Here, if the court was to credit the Internal Revenue
Service's interpretation of the condition, the contract would run afoul of
federal law. If tax claim meant pre-compromise amount then the condition that
allowed the Internal Revenue Service to disregard the compromise and attempt to
collect the entire amount simply because a taxpayer was now a debtor in a
bankruptcy proceeding is itself a violation of the anti-discrimination
provisions of § 525. This contract term allows the Internal Revenue Service to
treat a debtor differently from a non-debtor taxpayer simply because the debtor
is in bankruptcy. Given the option of either interpreting the contract terms to
violate 11 U.S.C. § .525 or to conform with federal law, the choice is clear.

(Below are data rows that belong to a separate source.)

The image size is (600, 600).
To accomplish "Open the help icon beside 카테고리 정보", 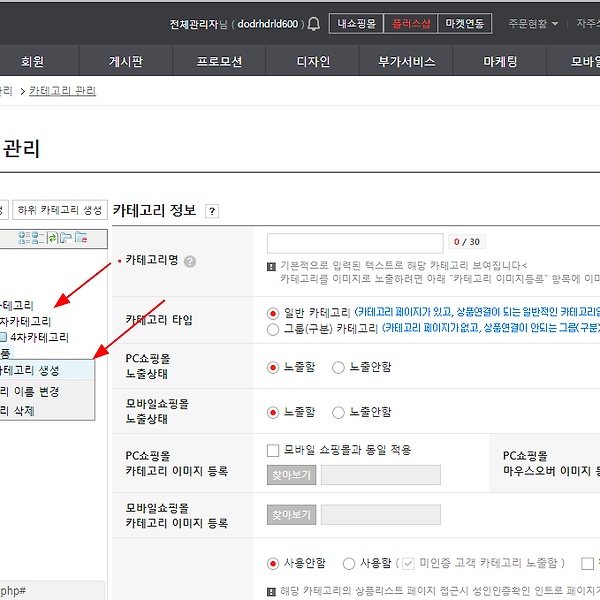I will [x=212, y=211].
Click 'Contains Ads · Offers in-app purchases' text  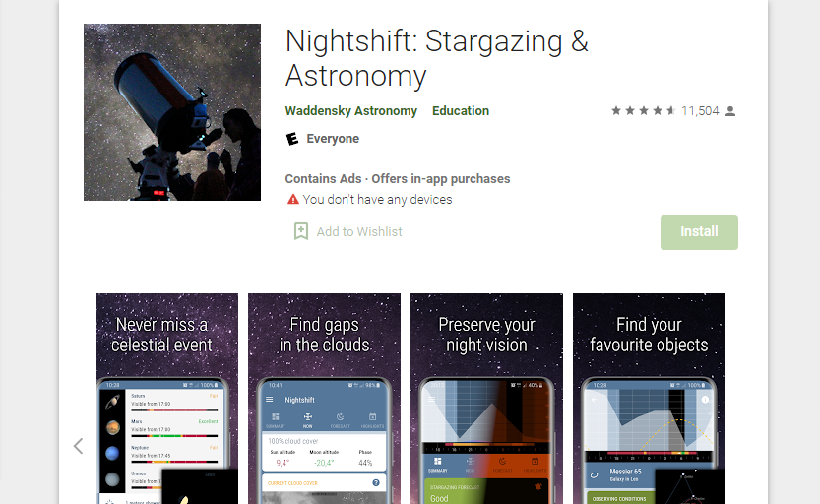click(x=398, y=179)
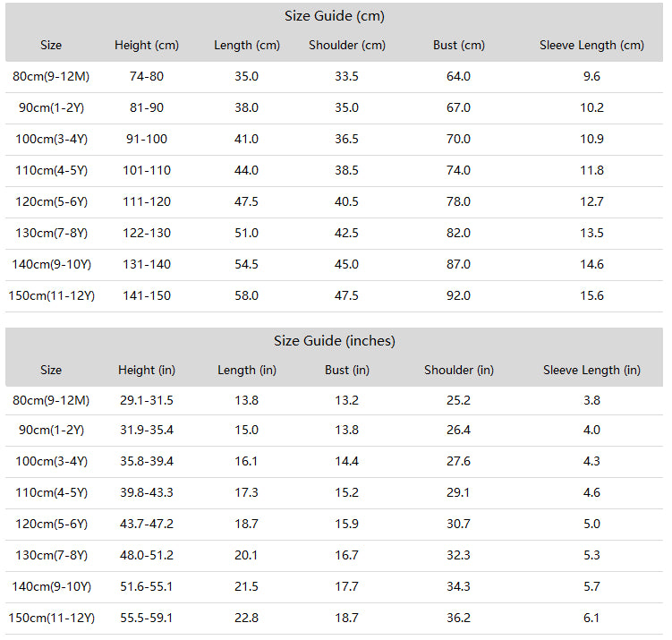Select the Sleeve Length (in) column header
The height and width of the screenshot is (640, 672).
click(591, 371)
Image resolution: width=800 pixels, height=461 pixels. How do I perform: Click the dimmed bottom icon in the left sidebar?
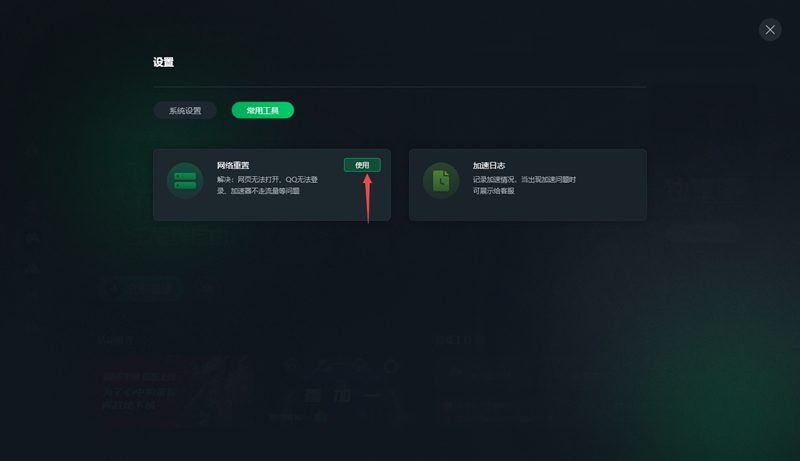(x=33, y=327)
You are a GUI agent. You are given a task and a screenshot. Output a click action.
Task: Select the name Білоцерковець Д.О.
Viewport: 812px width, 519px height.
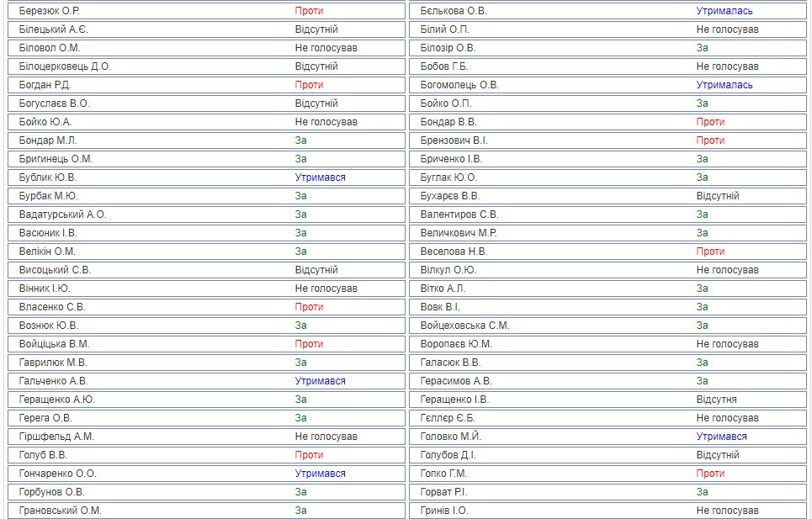tap(65, 66)
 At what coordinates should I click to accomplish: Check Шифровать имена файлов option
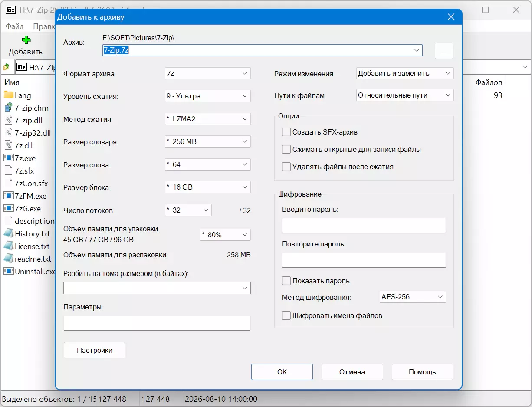click(286, 315)

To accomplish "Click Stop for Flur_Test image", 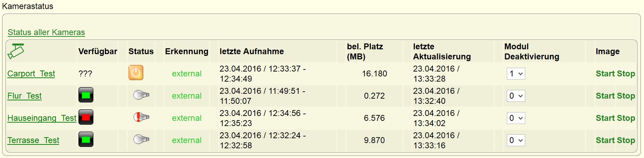I will pos(626,96).
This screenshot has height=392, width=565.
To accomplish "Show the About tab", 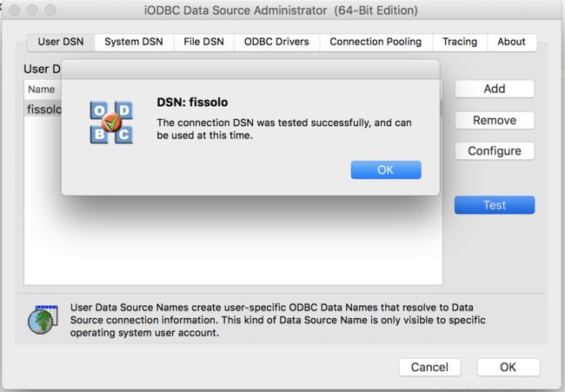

The condition which provides that the Internal Revenue Service can file a tax
claim in the event that the taxpayer files bankruptcy means that the Internal
Revenue Service can file a tax claim in the amount owed under the compromise,
not the original pre-compromise amount.
Conclusion
Congress intended to prohibit discrimination against a
debtor in bankruptcy when the discrimination is based solely on the debtor's
bankruptcy filing. Here, the Internal Revenue Service has promoted a contract
interpretation where the treatment of a taxpayer's vested contract rights under
a compromise differ depending solely on whether the taxpayer subsequently files
for bankruptcy. If the taxpayer stays out of bankruptcy, the Internal Revenue
Service can only collect the amount of the compromise. However, if the taxpayer
enters bankruptcy after a compromise, the Internal Revenue Service can file a
claim for the pre-compromise amount. This is a clear example of governmental
discrimination against a person based solely on the fact that he is a debtor in
bankruptcy. This court finds that this interpretation of the compromise
agreement violates 11 U.S.C. § 525(a).
The logical interpretation, which would not render the
contract void and illegal, is that if the taxpayer enters bankruptcy after the
compromise has been entered but before all of the terms of the contract have
been satisfied, i.e., the compromise has not yet been paid off, the Internal
Revenue Service can file a proof of claim in the bankruptcy proceeding for the
unpaid amount of the compromise. Accordingly, the debtors' objection to claim
is GRANTED.
IT IS SO ORDERED.
1.
In fact, the court
has been unable to find any case that addresses the exact issue presented here.
2.
The claim also
included an unsecured priority claim in the amount of $20,136.23 based on the
tax periods of 2010 and 2011. In their objection to the claim, the debtors
stated that they have filed their federal 1040 tax return for 2011 and with
$0.00 due for the 2011 tax year, the unsecured priority claim should be reduced
to $782.03, the amount due for 2010. The Internal Revenue Service has received
the 2011 return and will amend its claim to show no tax is owed for that year.
3.
The debtors used
form 656 (rev. March 2009). The language relied on by the Internal Revenue
Service appears on the debtors' form 656 on page 2, section V, paragraph (i).